Vivía a 8 cuadras del lugar del crimen y seguía refugiado en su casa, como si nada hubiera pasado. Desde un primer momento la familia de la víctima tenía el dato de que uno de los atacantes era vecino de la zona: no era un foráneo.
Finalmente, luego de poco más de tres semanas de intensa búsqueda, detuvieron al acusado del crimen de Roque Olmedo (79), el hombre que caminaba con su esposa rumbo a la parada del colectivo para asistir a un turno médico y fue golpeado salvajemente para robarle las pocas pertenencias que tenía en su poder, que encima el ladrón descartó en la vía pública.
Tenía 79 años, iba un turno médico y lo golpearon para robarle: el absurdo crimen de Roque Olmedo en La Matanzahttps://t.co/5MtMT2cQOy pic.twitter.com/BeM4f21B6i
— Primer Plano (@primerplanotv) February 1, 2026
Por filmaciones y testimonios que lograron recopilar, los familiares de Olmedo habían logrado identificar al agresor: Fernando Ariel Pérez, alias ‘Tiko’, un conocido delincuente de la zona al que nadie se animaba a denunciar por temor a represalias. Pero la muerte violenta de Roque marcó un quiebre e hizo perder el miedo colectivo.

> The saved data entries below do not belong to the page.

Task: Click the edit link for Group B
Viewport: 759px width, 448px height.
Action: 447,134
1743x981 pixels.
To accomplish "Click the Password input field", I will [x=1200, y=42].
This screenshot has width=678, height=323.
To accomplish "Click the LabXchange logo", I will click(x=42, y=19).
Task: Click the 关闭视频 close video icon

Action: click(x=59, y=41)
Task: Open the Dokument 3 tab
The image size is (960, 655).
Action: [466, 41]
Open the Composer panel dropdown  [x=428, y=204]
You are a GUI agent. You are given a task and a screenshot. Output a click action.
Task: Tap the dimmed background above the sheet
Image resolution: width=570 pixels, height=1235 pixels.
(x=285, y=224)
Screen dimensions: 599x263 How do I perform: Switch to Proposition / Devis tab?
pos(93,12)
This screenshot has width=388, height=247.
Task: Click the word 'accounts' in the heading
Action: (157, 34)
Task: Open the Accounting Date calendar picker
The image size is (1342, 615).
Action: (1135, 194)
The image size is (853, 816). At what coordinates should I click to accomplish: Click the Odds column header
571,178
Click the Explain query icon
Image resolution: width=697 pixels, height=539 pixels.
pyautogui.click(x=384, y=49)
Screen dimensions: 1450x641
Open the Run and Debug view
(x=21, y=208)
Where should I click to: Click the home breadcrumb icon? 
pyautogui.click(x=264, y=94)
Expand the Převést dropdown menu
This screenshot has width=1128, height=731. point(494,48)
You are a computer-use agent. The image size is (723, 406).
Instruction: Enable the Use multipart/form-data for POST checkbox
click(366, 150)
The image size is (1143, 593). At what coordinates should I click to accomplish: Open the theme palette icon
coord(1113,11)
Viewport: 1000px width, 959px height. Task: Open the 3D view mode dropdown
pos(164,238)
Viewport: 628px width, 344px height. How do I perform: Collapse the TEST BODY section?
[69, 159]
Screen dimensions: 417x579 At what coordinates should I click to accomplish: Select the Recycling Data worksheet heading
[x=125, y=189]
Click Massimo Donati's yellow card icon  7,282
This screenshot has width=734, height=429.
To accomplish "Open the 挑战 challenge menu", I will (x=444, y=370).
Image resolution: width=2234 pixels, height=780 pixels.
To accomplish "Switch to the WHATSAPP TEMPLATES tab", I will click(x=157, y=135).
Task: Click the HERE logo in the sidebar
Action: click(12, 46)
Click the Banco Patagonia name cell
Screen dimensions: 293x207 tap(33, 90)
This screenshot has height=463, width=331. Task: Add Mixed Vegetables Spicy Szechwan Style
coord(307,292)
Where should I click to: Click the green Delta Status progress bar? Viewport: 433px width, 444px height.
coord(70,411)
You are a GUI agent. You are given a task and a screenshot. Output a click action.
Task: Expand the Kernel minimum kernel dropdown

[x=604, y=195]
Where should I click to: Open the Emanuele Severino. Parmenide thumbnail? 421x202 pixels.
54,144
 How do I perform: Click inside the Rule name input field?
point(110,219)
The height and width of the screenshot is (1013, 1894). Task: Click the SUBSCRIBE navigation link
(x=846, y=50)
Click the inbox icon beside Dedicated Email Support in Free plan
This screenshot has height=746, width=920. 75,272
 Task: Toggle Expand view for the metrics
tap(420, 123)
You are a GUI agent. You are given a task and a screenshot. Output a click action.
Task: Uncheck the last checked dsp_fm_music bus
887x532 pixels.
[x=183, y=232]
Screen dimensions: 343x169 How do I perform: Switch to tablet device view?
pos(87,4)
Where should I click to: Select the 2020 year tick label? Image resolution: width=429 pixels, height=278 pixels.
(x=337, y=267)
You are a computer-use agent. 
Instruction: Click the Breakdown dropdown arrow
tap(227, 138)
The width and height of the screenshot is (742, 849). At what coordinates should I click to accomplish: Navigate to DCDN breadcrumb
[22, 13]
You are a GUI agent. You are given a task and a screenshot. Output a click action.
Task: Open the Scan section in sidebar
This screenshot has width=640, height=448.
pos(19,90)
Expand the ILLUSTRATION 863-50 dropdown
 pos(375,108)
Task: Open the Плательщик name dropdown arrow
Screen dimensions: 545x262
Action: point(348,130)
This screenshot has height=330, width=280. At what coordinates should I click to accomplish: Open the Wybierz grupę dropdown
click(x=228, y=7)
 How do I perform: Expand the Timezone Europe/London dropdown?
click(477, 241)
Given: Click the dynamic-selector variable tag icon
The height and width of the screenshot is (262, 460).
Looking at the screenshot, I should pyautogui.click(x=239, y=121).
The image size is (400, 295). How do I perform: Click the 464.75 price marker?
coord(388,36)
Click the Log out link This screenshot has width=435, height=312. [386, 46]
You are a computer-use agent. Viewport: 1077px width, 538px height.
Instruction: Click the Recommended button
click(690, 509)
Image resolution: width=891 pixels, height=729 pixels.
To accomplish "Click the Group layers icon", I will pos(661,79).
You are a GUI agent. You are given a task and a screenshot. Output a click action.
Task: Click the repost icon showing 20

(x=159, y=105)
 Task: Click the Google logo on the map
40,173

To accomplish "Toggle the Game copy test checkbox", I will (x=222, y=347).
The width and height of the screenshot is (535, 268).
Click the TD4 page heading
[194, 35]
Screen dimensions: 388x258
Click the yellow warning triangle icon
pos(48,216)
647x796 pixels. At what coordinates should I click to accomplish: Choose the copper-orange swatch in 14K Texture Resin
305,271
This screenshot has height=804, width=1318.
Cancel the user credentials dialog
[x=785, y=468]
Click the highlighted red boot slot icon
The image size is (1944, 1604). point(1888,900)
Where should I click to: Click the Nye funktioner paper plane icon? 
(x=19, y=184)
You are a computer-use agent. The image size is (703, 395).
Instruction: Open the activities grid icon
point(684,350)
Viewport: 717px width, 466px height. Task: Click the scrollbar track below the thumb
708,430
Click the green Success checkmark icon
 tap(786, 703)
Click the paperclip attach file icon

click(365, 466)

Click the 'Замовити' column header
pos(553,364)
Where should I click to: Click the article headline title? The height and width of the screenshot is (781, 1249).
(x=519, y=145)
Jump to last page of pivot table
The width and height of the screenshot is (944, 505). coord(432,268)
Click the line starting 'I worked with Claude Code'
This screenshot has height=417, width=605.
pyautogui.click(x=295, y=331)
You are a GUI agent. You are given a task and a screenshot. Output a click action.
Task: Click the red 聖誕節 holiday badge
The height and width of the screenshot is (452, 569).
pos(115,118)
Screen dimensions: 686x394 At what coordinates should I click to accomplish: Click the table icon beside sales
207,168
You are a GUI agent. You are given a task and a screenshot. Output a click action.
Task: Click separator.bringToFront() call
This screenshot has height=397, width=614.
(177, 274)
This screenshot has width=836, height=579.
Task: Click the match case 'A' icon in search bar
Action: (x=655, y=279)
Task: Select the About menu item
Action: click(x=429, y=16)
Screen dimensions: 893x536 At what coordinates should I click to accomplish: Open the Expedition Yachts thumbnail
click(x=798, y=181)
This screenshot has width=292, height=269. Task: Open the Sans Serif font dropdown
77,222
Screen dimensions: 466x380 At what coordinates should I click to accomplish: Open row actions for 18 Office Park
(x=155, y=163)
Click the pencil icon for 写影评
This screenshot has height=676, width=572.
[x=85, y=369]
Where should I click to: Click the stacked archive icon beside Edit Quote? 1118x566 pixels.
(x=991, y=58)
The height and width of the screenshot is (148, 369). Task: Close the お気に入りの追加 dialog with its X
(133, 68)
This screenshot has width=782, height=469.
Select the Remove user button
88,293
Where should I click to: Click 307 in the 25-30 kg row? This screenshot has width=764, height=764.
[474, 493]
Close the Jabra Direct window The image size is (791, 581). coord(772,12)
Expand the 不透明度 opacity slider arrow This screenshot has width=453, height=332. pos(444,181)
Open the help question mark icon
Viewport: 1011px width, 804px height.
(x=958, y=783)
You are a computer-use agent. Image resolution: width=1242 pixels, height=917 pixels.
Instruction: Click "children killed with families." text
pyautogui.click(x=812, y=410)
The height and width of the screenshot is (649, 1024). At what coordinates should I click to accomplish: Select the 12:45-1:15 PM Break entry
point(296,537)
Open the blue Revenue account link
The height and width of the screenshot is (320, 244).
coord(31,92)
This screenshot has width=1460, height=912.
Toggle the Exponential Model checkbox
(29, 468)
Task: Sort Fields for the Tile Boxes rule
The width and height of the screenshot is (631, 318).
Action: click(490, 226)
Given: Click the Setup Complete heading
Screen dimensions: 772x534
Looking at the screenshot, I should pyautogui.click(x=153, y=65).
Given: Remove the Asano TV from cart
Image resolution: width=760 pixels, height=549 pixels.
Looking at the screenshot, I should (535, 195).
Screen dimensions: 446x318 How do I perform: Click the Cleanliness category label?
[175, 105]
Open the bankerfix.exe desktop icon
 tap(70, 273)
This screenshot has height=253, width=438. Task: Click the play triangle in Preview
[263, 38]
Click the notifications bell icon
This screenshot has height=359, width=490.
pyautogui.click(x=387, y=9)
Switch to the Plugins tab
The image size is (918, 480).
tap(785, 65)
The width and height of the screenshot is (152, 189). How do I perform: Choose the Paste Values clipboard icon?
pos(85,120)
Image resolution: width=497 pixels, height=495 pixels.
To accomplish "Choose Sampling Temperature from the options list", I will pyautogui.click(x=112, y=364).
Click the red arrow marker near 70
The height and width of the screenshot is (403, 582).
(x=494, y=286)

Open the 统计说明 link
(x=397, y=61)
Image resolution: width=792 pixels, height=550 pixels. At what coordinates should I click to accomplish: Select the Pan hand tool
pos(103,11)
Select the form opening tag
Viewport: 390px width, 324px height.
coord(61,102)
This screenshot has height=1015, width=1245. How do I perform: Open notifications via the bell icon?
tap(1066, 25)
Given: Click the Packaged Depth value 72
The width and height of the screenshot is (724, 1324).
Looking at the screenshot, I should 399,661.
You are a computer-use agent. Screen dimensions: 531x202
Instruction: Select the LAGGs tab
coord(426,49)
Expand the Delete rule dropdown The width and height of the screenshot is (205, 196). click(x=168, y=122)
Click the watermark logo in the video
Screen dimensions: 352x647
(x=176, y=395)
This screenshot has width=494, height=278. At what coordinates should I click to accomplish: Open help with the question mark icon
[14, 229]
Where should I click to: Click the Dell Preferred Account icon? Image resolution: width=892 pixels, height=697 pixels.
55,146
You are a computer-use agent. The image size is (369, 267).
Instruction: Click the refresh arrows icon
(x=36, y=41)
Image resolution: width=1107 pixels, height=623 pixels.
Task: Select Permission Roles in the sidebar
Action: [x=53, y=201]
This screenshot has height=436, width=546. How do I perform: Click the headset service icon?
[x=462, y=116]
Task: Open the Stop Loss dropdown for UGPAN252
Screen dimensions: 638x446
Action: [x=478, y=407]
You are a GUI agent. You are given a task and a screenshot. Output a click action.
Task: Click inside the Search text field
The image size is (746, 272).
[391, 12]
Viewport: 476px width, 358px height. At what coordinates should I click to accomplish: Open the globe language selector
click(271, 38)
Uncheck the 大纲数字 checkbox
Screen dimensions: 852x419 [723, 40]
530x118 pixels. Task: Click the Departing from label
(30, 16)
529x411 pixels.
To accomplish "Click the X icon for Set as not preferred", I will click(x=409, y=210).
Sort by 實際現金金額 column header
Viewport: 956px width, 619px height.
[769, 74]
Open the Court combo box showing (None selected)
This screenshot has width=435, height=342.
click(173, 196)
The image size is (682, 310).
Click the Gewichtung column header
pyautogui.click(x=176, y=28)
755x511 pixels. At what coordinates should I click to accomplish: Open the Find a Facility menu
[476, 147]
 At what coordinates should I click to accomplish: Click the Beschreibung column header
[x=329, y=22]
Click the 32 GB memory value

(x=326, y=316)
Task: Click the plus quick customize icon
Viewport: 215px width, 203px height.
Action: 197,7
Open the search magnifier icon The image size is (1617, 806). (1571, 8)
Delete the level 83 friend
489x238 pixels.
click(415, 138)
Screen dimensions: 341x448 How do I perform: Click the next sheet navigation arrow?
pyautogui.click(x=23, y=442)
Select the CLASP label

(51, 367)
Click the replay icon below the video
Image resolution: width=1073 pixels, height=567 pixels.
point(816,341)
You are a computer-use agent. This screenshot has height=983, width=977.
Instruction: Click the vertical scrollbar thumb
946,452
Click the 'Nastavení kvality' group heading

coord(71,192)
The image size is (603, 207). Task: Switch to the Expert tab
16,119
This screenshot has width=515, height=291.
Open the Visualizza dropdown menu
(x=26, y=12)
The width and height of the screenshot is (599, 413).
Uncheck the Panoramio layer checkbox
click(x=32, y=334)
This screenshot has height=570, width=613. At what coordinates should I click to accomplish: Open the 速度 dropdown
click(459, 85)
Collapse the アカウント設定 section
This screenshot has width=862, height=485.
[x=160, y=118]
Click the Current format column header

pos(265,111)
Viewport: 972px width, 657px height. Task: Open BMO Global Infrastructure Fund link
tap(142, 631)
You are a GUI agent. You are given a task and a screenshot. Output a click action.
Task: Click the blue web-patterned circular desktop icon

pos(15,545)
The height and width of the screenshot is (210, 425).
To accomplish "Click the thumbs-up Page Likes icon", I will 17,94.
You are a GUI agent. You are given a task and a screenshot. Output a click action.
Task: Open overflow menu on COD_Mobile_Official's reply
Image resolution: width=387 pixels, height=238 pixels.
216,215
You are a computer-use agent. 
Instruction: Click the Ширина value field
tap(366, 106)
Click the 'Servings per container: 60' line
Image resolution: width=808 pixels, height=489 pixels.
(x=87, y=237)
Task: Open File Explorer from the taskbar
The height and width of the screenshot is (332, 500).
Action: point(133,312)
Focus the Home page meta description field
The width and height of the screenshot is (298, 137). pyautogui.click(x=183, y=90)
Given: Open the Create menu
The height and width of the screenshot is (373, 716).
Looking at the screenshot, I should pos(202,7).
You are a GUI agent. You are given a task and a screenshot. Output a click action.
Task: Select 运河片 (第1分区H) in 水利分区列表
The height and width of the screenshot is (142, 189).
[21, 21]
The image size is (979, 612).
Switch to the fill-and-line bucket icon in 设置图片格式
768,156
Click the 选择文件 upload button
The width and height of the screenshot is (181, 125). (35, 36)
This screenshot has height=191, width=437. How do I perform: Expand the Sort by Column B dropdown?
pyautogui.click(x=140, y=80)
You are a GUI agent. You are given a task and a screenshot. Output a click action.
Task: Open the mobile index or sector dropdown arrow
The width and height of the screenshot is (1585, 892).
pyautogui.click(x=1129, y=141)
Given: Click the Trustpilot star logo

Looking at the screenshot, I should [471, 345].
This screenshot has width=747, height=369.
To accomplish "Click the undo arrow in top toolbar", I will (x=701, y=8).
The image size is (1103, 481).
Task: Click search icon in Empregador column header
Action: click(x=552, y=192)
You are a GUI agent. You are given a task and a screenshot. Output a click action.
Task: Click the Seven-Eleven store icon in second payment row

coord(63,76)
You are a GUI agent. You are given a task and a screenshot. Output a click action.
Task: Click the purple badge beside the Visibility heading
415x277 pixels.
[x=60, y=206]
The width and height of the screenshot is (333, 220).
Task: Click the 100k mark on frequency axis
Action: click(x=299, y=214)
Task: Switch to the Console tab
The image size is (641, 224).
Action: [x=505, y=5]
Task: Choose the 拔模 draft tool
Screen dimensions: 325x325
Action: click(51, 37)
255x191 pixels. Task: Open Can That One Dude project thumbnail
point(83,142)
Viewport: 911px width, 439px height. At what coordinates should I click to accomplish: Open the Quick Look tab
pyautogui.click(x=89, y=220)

La Policía intervino en el hecho y realizó las diligencias de rigor, pero la información concreta del paradero del delincuente le llegó a allegados a los Olmedo, que canalizaron todo por la vía legal. Y lograron confirmar que el asesino estaba en su casa, ubicada a menos de mil metros del lugar del ataque.
Crónica de la detención del asesino de Roque Olmedo
Efectivamente, la justicia ordenó un allanamiento sobre la vivienda de la calle Bariloche al 6400, entre Murguiondo y Alonso Pareja, de González Catán, pegado a un corralón. Lo fueron a buscar y, al verse encerrado, el sospechoso optó por correr. Se escapó durante cuatro cuadras descalzo y con el torso desnudo hasta que finalmente fue reducido en la intersección de Murguiondo y Barrientos, en cercanías de Ruta 3.
El movimiento policial y la gente que se fue sumando a la persecución alteró la paz del barrio. Cuando se enteraron de lo que había hecho, los insultos no tardaron en llegar. Por eso la Policía se lo llevó rápido del lugar y lo trasladó a la comisaría para ponerlo a disposición de la justicia. “Por suerte ya está preso. Ahora que la justicia se encargue de hacer lo que tiene que hacer”, reflexionaron desde el entorno de Roque.
La absurda muerte de Olmedo se conoció el pasado 31 de enero. El hombre, que dedicó su vida a la fabricación de zapatos y también sabía realizar trabajos de albañilería, falleció luego de agonizar una semana tras la golpiza que recibió, que le provocó un hematoma subdural en el cráneo del cual no logró recuperarse.